» TASK TO COMPLETE
Change every "GUI agent" in the rows below to "screen assistant" and repeat the rows with nothing else altered.

>> start AVAILABLE DATA

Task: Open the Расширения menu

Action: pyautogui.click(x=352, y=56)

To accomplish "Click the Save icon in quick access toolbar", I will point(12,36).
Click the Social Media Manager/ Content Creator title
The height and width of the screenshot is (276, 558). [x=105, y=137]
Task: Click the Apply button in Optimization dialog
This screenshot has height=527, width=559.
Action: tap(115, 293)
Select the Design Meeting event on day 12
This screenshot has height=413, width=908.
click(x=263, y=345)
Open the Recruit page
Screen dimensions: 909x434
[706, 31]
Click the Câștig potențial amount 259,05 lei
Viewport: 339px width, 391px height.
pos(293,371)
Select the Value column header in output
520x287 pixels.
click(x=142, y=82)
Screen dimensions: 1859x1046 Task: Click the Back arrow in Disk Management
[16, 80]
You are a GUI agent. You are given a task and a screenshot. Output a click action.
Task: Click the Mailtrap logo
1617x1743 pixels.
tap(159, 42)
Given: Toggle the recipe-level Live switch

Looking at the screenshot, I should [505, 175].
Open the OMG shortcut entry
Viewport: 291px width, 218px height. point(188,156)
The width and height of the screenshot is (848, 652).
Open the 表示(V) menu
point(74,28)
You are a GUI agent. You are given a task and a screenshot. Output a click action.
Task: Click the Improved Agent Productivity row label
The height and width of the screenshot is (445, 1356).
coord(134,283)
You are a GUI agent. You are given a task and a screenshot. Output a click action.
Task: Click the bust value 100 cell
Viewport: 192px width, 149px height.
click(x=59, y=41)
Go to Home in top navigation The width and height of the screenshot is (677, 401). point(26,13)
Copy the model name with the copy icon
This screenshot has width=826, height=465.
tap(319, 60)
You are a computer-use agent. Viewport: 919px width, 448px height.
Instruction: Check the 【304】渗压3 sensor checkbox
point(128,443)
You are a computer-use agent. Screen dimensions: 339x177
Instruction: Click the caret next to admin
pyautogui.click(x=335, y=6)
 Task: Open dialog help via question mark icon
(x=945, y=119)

>> end AVAILABLE DATA

» CORRECT OUTPUT
Task: Open the Расширения menu

Action: pyautogui.click(x=352, y=56)

To accomplish "Click the Save icon in quick access toolbar", I will point(12,36).
Click the Social Media Manager/ Content Creator title
The height and width of the screenshot is (276, 558). [x=105, y=137]
Task: Click the Apply button in Optimization dialog
This screenshot has height=527, width=559.
Action: tap(115, 293)
Select the Design Meeting event on day 12
This screenshot has height=413, width=908.
click(x=263, y=345)
Open the Recruit page
Screen dimensions: 909x434
[706, 31]
Click the Câștig potențial amount 259,05 lei
Viewport: 339px width, 391px height.
pos(293,371)
Select the Value column header in output
520x287 pixels.
click(x=142, y=82)
Screen dimensions: 1859x1046 Task: Click the Back arrow in Disk Management
[16, 80]
You are a screen assistant. You are given a task and a screenshot. Output a click action.
Task: Click the Mailtrap logo
1617x1743 pixels.
tap(159, 42)
Given: Toggle the recipe-level Live switch

Looking at the screenshot, I should [505, 175].
Open the OMG shortcut entry
Viewport: 291px width, 218px height. point(188,156)
The width and height of the screenshot is (848, 652).
Open the 表示(V) menu
point(74,28)
You are a screen assistant. You are given a task and a screenshot. Output a click action.
Task: Click the Improved Agent Productivity row label
The height and width of the screenshot is (445, 1356).
coord(134,283)
You are a screen assistant. You are given a task and a screenshot. Output a click action.
Task: Click the bust value 100 cell
Viewport: 192px width, 149px height.
click(x=59, y=41)
Go to Home in top navigation The width and height of the screenshot is (677, 401). point(26,13)
Copy the model name with the copy icon
This screenshot has width=826, height=465.
tap(319, 60)
You are a computer-use agent. Viewport: 919px width, 448px height.
Instruction: Check the 【304】渗压3 sensor checkbox
point(128,443)
You are a computer-use agent. Screen dimensions: 339x177
Instruction: Click the caret next to admin
pyautogui.click(x=335, y=6)
 Task: Open dialog help via question mark icon
(x=945, y=119)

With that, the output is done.